- Action item -
What is needed is each line of the data below that holds the string "computer".

─── Extracted data

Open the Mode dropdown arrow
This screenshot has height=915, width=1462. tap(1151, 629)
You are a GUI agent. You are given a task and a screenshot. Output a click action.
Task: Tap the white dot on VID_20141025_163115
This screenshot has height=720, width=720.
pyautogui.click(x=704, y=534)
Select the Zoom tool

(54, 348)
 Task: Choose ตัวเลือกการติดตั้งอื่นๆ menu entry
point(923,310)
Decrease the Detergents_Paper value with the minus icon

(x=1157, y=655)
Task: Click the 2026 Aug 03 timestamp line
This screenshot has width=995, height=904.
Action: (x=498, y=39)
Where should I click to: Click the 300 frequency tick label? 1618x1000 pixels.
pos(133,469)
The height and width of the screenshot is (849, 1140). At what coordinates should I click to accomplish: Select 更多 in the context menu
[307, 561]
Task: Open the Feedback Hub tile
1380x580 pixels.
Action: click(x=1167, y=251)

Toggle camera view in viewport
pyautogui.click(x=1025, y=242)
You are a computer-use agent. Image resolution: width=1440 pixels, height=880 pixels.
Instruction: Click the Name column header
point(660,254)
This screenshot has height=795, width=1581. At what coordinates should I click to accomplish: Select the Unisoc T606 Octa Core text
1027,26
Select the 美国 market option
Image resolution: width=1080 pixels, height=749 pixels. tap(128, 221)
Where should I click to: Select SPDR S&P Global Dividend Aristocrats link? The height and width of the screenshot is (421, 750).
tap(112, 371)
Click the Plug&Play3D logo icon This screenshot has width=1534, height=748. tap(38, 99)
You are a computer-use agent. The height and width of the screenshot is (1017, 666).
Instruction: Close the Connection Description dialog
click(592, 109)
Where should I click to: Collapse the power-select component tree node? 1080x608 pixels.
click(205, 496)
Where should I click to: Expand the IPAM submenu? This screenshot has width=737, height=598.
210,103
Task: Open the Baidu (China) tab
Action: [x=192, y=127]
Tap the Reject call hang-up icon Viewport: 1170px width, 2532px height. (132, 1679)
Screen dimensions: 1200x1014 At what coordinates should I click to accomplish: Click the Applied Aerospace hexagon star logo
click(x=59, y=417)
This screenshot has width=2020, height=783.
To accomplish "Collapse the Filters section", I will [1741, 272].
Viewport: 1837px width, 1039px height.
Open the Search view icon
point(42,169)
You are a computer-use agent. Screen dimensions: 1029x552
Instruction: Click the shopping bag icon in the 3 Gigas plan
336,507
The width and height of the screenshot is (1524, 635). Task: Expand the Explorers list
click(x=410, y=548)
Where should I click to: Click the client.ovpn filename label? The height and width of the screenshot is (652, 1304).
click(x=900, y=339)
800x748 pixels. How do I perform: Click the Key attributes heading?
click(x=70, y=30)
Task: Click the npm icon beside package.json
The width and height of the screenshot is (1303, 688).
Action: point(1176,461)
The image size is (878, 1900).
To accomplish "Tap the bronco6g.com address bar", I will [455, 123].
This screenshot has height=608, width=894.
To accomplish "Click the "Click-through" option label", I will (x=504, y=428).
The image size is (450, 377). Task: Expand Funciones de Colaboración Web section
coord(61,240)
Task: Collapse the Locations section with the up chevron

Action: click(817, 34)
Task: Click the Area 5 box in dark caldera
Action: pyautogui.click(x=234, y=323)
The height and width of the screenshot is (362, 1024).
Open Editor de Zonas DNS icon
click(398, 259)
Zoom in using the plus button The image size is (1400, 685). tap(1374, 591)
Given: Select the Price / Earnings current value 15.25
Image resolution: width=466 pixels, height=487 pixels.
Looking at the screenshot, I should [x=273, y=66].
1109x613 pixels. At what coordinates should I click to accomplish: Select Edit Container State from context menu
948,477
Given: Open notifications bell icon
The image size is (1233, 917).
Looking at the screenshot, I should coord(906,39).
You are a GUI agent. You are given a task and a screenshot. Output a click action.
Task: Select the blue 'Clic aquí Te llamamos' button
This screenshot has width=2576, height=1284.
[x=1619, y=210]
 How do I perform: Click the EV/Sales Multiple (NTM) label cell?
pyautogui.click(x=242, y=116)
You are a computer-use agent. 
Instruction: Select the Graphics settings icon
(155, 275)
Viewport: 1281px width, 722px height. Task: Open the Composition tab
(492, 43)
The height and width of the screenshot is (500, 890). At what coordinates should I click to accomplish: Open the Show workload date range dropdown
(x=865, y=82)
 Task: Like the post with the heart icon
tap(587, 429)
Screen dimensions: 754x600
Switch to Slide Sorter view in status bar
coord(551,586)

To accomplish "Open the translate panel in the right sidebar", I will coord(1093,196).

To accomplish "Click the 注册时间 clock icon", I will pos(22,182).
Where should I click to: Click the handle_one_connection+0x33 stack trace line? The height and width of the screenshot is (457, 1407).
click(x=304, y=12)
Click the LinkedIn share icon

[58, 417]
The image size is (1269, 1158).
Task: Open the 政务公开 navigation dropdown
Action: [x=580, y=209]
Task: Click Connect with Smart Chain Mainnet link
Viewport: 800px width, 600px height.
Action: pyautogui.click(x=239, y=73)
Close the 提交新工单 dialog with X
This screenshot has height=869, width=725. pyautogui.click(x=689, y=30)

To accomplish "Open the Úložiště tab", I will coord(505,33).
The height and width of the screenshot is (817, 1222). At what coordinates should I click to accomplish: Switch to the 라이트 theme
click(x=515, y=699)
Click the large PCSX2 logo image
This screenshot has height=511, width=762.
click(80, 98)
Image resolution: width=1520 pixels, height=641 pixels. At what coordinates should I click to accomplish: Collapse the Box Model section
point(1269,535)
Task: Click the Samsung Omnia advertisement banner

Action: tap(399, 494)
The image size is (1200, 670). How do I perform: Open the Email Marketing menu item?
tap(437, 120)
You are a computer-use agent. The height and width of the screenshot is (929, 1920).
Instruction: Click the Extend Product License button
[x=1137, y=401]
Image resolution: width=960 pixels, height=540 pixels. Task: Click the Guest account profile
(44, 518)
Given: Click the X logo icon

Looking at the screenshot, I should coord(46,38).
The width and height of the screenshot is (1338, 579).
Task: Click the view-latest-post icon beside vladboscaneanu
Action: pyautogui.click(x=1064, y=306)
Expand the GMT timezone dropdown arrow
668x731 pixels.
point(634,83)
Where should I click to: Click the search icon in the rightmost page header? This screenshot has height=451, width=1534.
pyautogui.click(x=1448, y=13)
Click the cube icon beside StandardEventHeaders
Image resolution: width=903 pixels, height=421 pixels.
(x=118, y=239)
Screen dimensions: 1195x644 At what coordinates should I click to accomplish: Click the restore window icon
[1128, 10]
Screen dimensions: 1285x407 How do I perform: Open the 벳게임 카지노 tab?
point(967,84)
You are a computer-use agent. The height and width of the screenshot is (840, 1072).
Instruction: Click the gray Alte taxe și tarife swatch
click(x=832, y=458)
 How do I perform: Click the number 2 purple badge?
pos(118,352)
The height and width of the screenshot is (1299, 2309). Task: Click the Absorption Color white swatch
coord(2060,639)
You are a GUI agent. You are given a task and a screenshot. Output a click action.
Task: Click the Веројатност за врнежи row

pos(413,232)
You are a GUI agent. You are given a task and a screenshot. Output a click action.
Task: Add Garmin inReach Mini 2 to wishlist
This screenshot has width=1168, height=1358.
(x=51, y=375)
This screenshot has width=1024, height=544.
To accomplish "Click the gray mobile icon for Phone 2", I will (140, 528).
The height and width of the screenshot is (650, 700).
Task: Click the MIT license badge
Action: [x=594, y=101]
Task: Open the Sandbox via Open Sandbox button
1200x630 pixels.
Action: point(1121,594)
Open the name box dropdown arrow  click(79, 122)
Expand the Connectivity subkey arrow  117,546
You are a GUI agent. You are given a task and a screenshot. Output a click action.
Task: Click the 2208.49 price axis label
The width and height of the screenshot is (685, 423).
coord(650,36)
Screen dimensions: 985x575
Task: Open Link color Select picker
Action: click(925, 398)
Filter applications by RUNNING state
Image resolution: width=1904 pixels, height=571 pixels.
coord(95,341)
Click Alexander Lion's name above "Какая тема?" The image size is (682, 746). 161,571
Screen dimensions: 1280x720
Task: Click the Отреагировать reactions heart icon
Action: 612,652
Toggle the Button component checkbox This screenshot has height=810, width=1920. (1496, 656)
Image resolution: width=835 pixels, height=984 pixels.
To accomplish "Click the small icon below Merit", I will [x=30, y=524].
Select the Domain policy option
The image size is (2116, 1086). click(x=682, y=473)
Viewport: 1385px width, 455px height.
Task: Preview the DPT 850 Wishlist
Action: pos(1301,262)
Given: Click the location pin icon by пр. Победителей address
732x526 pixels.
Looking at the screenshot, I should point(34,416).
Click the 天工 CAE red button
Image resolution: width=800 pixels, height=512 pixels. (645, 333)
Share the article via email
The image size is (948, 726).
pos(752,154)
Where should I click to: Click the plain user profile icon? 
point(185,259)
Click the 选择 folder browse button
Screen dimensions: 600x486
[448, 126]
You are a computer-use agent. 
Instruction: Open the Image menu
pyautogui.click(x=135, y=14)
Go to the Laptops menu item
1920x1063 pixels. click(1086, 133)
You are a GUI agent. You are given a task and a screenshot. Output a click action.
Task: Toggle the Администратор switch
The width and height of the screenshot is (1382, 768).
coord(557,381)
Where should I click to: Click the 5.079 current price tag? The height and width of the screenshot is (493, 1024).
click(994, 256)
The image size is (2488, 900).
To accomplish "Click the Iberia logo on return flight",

──────

- Completed task -
You are a computer-use agent. Image resolution: width=1440 pixels, height=880 pixels.
You are a computer-use agent. The height and width of the screenshot is (1017, 666).
You are a computer-use agent. Screen dimensions: 1029x552
You are a computer-use agent. 
You are a computer-use agent. The height and width of the screenshot is (929, 1920).
You are a computer-use agent. The height and width of the screenshot is (840, 1072).
You are a computer-use agent. 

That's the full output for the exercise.